Brief: Retype every item below verbatim, omitting the pictures from your output.

------------------------------

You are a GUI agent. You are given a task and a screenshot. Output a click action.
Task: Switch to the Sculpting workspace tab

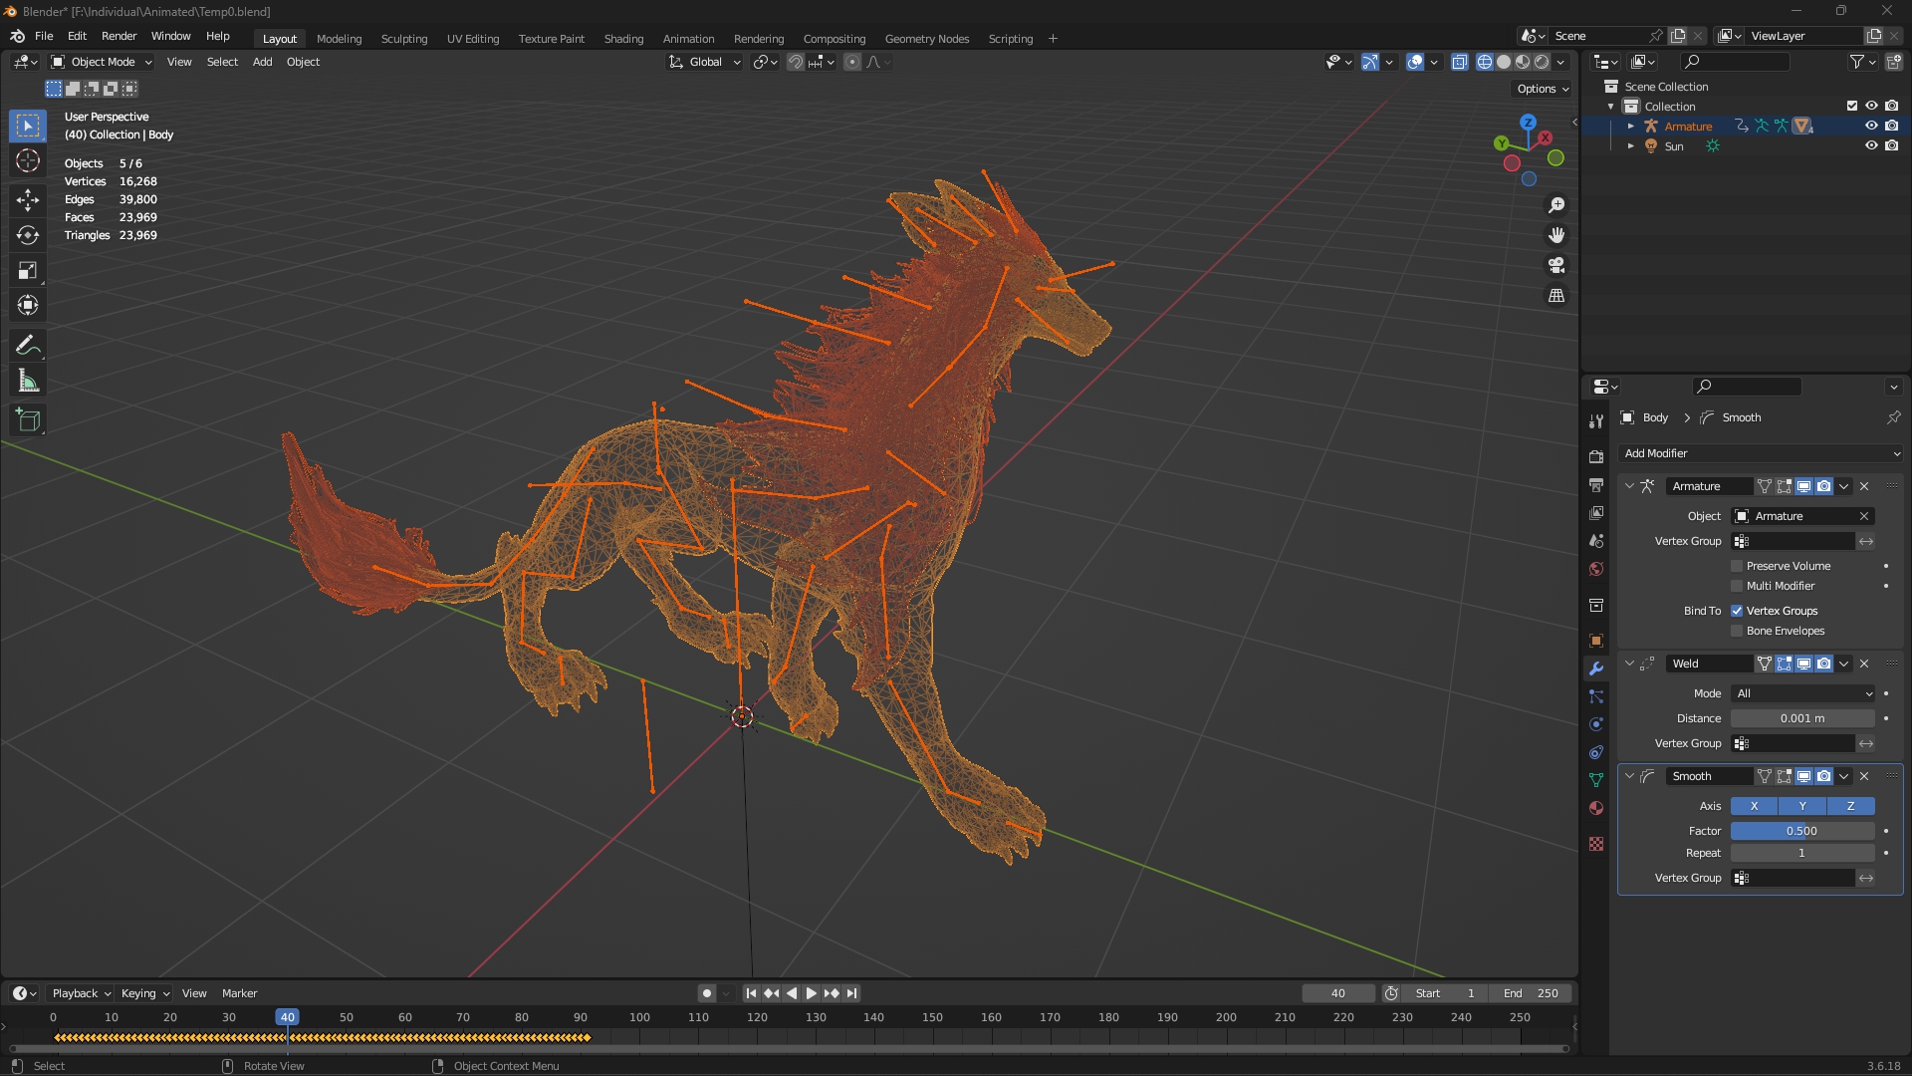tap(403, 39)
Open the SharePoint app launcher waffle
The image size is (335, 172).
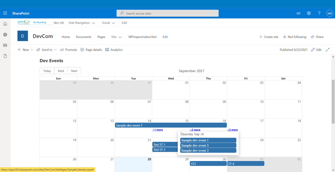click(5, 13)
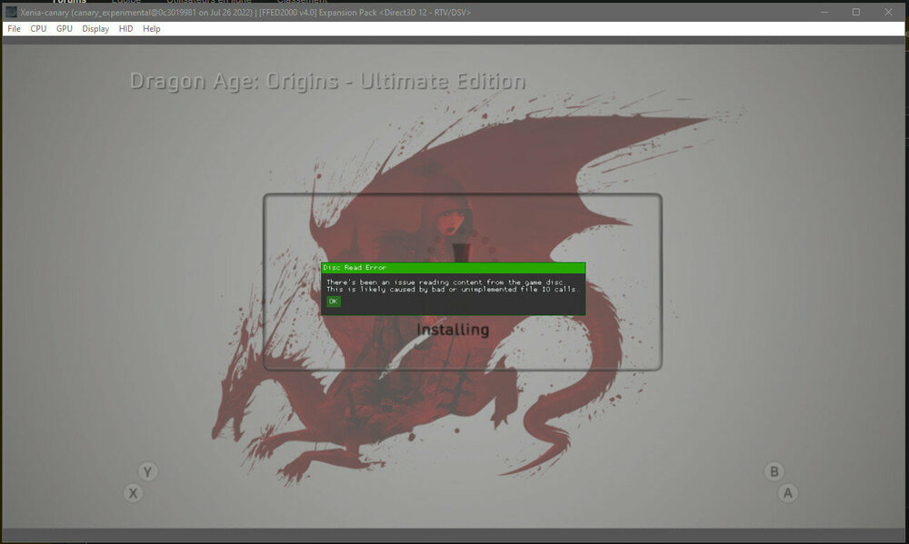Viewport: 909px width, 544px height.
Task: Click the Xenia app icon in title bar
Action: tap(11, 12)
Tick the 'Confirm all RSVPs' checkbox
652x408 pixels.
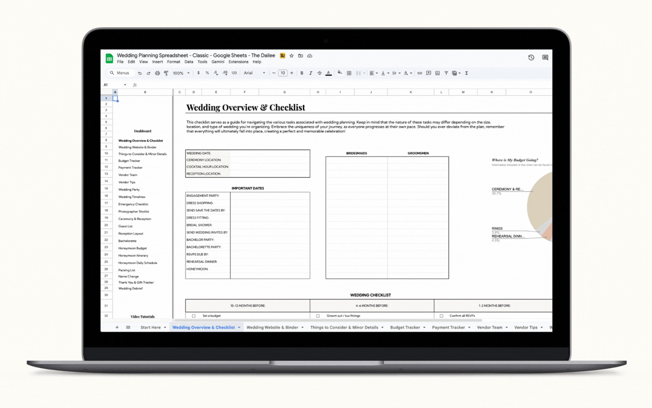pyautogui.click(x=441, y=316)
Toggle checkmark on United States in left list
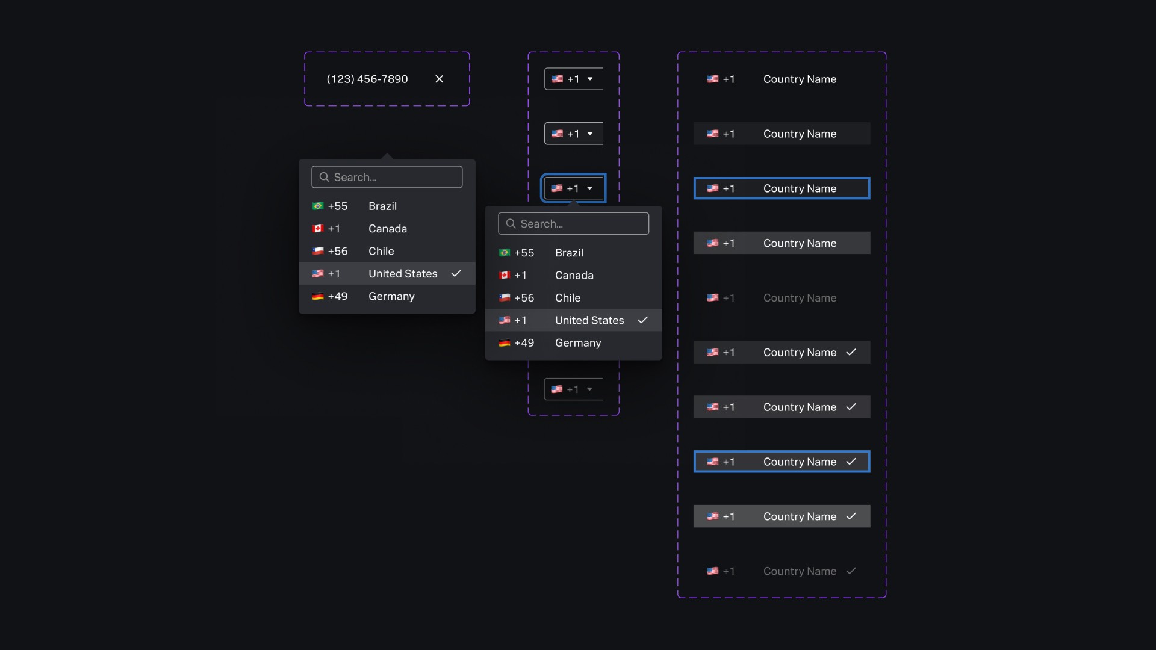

------------------------------

Final result:
You are a GUI agent. You are given a task and a screenshot. Output a click action.
Task: Switch to the Sculpting workspace tab

tap(403, 39)
Open the SharePoint app launcher waffle
The image size is (335, 172).
click(5, 13)
Viewport: 909px width, 544px height.
Task: Click the Xenia app icon in title bar
Action: tap(11, 12)
Tick the 'Confirm all RSVPs' checkbox
652x408 pixels.
pyautogui.click(x=441, y=316)
Toggle checkmark on United States in left list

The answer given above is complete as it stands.